Below is the text of Mr Major’s comments on the European Union, made in an interview on 27th January 1995.
[Mr Major was asked about the increasing concern of people about the European Union].
I don’t think that is wholly true but it is certainly true that the debate has changed and the debate has grown but I think that is a result of two things. It is the result of the Maastricht Treaty and it is the result of changing oratory amongst some of our continental partners who have raised a more centralist vision of Europe that is not attractive to most of the British people. If those fears had been raised some time ago, then I think you would have had the same debate some time ago.
I think many of those fears are overdone. I think the high tide of centralism, of
federalism as I have called it, in Europe has reached its zenith and is now declining.
Of course, there are some things that we will all be involved in but you cannot have
fifteen now, in due course twenty-
There is a serious, rational debate to be had about all those issues. I think we are entering into this debate. We will have to consider all these issues as we prepare for the intergovernmental conference and that is what we have started to do.

☆ ☆ ☆

§ **Written exercise 1**: Update the passage on the European Union from "I don’t think" up to and including "is now declining.", replacing "zenith" with "peak".
The listing that comes next is separate material with no connection to the passage on the European Union.

§ **Material to process**:
☆ ☆ ☆

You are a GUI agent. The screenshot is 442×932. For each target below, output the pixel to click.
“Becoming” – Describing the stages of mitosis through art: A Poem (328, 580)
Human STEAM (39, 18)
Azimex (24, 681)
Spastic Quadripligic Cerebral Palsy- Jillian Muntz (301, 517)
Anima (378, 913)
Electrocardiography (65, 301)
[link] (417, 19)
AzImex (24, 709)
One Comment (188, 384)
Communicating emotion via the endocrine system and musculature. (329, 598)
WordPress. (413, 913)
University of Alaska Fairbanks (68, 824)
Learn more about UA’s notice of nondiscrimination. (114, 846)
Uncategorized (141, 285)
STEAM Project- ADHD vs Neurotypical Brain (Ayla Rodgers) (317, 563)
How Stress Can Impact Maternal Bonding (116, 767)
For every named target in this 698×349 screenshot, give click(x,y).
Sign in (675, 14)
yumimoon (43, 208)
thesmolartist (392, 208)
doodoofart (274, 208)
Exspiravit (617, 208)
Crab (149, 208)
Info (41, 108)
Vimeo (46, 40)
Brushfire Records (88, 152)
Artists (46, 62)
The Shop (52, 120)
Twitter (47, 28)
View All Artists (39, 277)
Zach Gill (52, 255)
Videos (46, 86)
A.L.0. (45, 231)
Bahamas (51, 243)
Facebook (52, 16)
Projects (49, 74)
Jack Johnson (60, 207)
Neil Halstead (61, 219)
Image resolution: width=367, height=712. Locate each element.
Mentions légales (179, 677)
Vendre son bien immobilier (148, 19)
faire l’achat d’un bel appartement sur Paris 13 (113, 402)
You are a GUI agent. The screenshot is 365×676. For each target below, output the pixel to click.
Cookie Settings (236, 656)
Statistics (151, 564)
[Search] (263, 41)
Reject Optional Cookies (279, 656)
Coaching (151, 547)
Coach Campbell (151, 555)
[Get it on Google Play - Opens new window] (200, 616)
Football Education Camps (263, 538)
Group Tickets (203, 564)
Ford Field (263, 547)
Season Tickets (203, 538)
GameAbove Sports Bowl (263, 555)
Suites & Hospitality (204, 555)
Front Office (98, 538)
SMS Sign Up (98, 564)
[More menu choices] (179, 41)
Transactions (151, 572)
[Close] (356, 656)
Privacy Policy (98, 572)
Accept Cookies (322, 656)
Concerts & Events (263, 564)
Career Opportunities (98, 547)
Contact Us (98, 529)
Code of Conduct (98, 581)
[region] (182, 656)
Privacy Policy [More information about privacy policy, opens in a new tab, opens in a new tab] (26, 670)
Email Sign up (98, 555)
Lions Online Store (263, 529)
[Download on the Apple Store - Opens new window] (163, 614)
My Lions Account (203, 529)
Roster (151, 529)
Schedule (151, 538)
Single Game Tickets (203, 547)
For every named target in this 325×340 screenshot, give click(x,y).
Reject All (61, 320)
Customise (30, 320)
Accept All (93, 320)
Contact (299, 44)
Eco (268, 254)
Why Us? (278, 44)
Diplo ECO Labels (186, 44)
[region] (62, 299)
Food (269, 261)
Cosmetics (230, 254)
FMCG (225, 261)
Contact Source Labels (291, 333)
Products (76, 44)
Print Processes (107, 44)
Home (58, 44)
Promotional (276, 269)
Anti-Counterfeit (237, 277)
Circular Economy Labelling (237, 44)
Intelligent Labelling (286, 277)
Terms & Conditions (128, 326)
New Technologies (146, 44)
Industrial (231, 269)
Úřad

☆ ☆ ☆

§ **Written exercise 2**: Output the lines of the listing from the line with "Neil Halstead (61, 219)" up to and including the final line of the listing, reproducing each one character for character.

§ **Written reply 1**:
I don’t think that is wholly true but it is certainly true that the debate has changed and the debate has grown but I think that is a result of two things. It is the result of the Maastricht Treaty and it is the result of changing oratory amongst some of our continental partners who have raised a more centralist vision of Europe that is not attractive to most of the British people. If those fears had been raised some time ago, then I think you would have had the same debate some time ago.
I think many of those fears are overdone. I think the high tide of centralism, of
federalism as I have called it, in Europe has reached its peak and is now declining.

§ **Written reply 2**:
Neil Halstead (61, 219)
Image resolution: width=367, height=712. Locate each element.
Mentions légales (179, 677)
Vendre son bien immobilier (148, 19)
faire l’achat d’un bel appartement sur Paris 13 (113, 402)
You are a GUI agent. The screenshot is 365×676. For each target below, output the pixel to click.
Cookie Settings (236, 656)
Statistics (151, 564)
[Search] (263, 41)
Reject Optional Cookies (279, 656)
Coaching (151, 547)
Coach Campbell (151, 555)
[Get it on Google Play - Opens new window] (200, 616)
Football Education Camps (263, 538)
Group Tickets (203, 564)
Ford Field (263, 547)
Season Tickets (203, 538)
GameAbove Sports Bowl (263, 555)
Suites & Hospitality (204, 555)
Front Office (98, 538)
SMS Sign Up (98, 564)
[More menu choices] (179, 41)
Transactions (151, 572)
[Close] (356, 656)
Privacy Policy (98, 572)
Accept Cookies (322, 656)
Concerts & Events (263, 564)
Career Opportunities (98, 547)
Contact Us (98, 529)
Code of Conduct (98, 581)
[region] (182, 656)
Privacy Policy [More information about privacy policy, opens in a new tab, opens in a new tab] (26, 670)
Email Sign up (98, 555)
Lions Online Store (263, 529)
[Download on the Apple Store - Opens new window] (163, 614)
My Lions Account (203, 529)
Roster (151, 529)
Schedule (151, 538)
Single Game Tickets (203, 547)
For every named target in this 325×340 screenshot, give click(x,y).
Reject All (61, 320)
Customise (30, 320)
Accept All (93, 320)
Contact (299, 44)
Eco (268, 254)
Why Us? (278, 44)
Diplo ECO Labels (186, 44)
[region] (62, 299)
Food (269, 261)
Cosmetics (230, 254)
FMCG (225, 261)
Contact Source Labels (291, 333)
Products (76, 44)
Print Processes (107, 44)
Home (58, 44)
Promotional (276, 269)
Anti-Counterfeit (237, 277)
Circular Economy Labelling (237, 44)
Intelligent Labelling (286, 277)
Terms & Conditions (128, 326)
New Technologies (146, 44)
Industrial (231, 269)
Úřad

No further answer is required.